Unfortunately, it may not matter. The amphitheater’s status would be as a “contributing” structure to the Santa Fe Indian School Historic District. But there is no longer anything to contribute to: the Historic District was wiped out in 2008 by the Pueblo Council. Whether it would do any good to seek eligibility for the Paolo Soleri as freestanding architecture is also unclear. The Pueblo Council takes its money from two pots: casino proceeds and Federal grants. Unless the latter pays for the destruction, Section 106 protections would not apply.
From what I have learned in recent days, there is little doubt that the BIA was fully aware that the Pueblo Council planned to destroy the campus as soon as it gained control. Yet the property was transferred from Federal protection without the covenants required by law. What the Inspector General (or failing that the U.S. Attorney) should be investigating is which officials were responsible and whether there was some kind of deal.
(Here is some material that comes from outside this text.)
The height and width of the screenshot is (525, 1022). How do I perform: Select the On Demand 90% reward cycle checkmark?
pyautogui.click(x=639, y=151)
I was reminded today by Zane Fischer’s column in the Reporter, Soleri Eclipse, about the blueprints he uncovered last year for what appears to be a huge commercial development to rise from the ruins along Cerrillos Road. Before that can happen the three remaining buildings described here yesterday must be removed, including what may be the most historically significant of them all. As Mr. Fischer notes, these are blocks away from the Paolo Soleri, but maybe the Pueblo Council’s demolition contractor, Flintco, has offered the school a package deal.